VI. In the facts of the present case adequate opportunity of being heard was given to the appellant while holding departmental proceedings, and ultimately, the Enquiry Officer came to a conclusion that charges levelled against this appellant have been proved. His report is dated 29.03.2003. On the basis of this report, disciplinary authority has taken action on 21.04.2003 and an order of dismissal was passed which was challenged by this appellant in a departmental appeal, and the appeal preferred by this appellant was also dismissed vide order dated 16.08.2003. Even the revision application preferred by this appellant was dismissed vide order dated 10.05.2004. Thus, there is no procedural lacuna in holding the departmental proceedings. Adequate opportunity of being heard has also been given to this appellant.-8-
VII. It appears that this appellant was working with the disciplined force and rifle was not given to him, to open fire, upon the Inspector of the C.I.S.F. Two rounds of fire was sufficient to dismiss this appellant. Punishment inflicted upon this appellant cannot be labelled as unreasonable, nor the same is unreasonably excessive nor it is shockingly disproportionate.
VIII. Much has been argued by the counsel for the appellant that there is honourable acquittal in Sessions Case No.666 of 2000, and hence, order of dismissal passed by the disciplinary authority dated 21.04.2003, deserves to be quashed and set aside. We are not accepting this contention mainly for the reasons that :-
(a) charges on civil side and charges on criminal side are totally different. On criminal side the charge is under Section 307 of the Indian Penal Code, whereas, on civil side in departmental proceedings, the charge is that the delinquent has committed gross
- misconduct, there is gross-indiscipline, there is gross - dereliction in performance of duty.

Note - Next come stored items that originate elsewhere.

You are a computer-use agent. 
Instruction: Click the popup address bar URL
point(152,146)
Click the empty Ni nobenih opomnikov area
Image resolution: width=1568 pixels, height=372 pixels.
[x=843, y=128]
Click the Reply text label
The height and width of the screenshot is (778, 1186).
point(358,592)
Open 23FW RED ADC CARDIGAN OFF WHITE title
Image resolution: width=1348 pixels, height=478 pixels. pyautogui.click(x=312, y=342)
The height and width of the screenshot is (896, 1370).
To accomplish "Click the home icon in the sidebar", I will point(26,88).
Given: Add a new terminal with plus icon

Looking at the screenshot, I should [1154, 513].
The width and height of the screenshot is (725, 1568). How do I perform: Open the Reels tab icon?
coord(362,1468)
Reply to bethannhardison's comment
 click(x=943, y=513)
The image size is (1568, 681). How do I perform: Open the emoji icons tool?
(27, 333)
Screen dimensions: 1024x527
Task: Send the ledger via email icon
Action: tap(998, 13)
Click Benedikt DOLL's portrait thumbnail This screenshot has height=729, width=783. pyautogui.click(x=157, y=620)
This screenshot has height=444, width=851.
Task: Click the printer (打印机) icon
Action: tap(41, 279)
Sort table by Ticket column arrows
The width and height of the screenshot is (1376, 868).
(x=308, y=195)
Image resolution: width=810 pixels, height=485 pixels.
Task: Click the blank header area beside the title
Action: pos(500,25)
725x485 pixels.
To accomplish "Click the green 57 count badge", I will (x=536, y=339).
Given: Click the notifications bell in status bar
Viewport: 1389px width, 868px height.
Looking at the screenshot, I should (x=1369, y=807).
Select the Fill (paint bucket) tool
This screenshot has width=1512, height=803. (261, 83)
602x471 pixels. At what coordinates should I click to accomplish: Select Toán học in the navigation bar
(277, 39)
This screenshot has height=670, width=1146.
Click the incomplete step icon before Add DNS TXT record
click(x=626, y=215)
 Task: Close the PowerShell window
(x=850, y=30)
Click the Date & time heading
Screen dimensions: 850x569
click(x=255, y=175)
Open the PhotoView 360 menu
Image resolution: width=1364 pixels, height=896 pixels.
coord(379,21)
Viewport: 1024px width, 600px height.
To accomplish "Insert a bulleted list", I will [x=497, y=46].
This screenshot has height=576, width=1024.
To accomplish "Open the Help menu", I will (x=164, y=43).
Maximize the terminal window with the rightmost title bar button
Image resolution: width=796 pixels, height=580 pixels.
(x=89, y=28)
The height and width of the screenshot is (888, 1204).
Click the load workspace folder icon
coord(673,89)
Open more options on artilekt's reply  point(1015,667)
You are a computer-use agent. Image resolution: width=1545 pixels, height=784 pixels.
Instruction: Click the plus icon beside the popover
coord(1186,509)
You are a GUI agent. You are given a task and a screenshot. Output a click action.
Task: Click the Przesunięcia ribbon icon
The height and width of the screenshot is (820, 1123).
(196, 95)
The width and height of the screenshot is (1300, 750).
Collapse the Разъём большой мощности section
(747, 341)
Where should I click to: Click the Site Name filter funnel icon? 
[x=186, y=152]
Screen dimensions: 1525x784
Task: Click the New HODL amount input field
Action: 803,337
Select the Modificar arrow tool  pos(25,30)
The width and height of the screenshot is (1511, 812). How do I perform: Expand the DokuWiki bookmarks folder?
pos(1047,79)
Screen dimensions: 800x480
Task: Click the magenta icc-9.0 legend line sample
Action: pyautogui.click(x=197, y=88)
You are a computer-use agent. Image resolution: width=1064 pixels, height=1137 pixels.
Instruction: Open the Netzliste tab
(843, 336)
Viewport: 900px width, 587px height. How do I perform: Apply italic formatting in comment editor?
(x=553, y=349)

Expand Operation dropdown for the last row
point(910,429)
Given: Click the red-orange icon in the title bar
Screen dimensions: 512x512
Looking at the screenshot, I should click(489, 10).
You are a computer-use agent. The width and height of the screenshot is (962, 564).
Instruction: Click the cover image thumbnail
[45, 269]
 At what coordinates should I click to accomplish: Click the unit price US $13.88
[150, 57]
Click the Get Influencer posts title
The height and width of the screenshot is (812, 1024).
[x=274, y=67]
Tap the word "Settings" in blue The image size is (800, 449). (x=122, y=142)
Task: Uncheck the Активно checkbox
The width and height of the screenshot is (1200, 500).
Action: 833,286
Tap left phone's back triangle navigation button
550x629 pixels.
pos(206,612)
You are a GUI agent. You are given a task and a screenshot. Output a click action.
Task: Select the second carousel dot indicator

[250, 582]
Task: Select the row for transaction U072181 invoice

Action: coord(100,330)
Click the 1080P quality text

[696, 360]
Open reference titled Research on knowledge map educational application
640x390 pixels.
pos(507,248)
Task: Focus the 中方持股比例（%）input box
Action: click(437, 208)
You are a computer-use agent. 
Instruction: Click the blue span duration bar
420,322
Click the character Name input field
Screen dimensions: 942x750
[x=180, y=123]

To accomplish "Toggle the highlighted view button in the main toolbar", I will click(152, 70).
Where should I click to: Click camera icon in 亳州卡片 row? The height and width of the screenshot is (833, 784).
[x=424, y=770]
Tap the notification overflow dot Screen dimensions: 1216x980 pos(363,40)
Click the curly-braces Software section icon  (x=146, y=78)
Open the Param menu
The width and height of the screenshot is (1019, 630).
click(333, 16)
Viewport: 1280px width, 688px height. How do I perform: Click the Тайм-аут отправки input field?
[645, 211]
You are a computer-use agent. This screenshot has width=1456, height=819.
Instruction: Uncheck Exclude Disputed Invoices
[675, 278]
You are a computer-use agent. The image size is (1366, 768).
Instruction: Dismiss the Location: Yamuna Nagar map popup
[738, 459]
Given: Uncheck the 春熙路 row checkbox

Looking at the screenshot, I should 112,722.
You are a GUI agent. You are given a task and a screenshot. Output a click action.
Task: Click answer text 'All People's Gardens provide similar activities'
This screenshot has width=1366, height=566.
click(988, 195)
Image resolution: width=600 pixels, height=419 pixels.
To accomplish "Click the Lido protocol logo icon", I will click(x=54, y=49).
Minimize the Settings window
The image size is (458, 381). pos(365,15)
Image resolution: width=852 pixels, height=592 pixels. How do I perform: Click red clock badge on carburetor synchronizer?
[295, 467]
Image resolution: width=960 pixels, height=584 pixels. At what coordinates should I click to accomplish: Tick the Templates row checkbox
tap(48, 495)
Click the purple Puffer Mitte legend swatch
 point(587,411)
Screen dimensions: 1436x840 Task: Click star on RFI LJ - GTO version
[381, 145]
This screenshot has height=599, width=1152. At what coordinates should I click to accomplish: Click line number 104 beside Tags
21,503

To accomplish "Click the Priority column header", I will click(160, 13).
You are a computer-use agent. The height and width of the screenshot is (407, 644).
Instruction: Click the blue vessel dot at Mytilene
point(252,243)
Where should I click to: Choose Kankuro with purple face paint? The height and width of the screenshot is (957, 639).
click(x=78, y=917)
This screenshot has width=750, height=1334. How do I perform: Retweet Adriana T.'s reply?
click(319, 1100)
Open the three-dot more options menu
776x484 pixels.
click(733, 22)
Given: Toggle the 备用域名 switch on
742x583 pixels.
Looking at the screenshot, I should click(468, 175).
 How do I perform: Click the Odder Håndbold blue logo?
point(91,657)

(b) standard of proof on criminal side is much strict, i.e., offence ought to be proved beyond reasonable doubt, whereas on civil side, in departmental proceeding, charges can be proved on the basis of preponderance of probabilities;
(c) we have perused the acquittal order passed in Sessions Case No.666 of 2000. P.W. - 1, P.W. - 8, P.W. -
9 and P.W. - 10, have not supported the case of the -9- prosecution. Thus, there is no honourable acquittal of this appellant - delinquent. Moreover, the 1st Additional Sessions Judge, Nalanda, has also observed that as there is no injury, there is no offence under Section 307 of the Indian Penal Code. This is the misconception of law in the mind of the 1 st Additional Sessions Judge. Perhaps, there is total departure from the basic criminal jurisprudence. State has not preferred appeal. This is how the accused are enjoying the order of acquittal.
(d) The disciplinary authority's order dated 21.04.2003 is absolutely based on the Enquiry Officer's report wherein several witnesses have been examined. Adequate opportunity of being heard was given to the delinquent. The appeal and revision both were later on dismissed.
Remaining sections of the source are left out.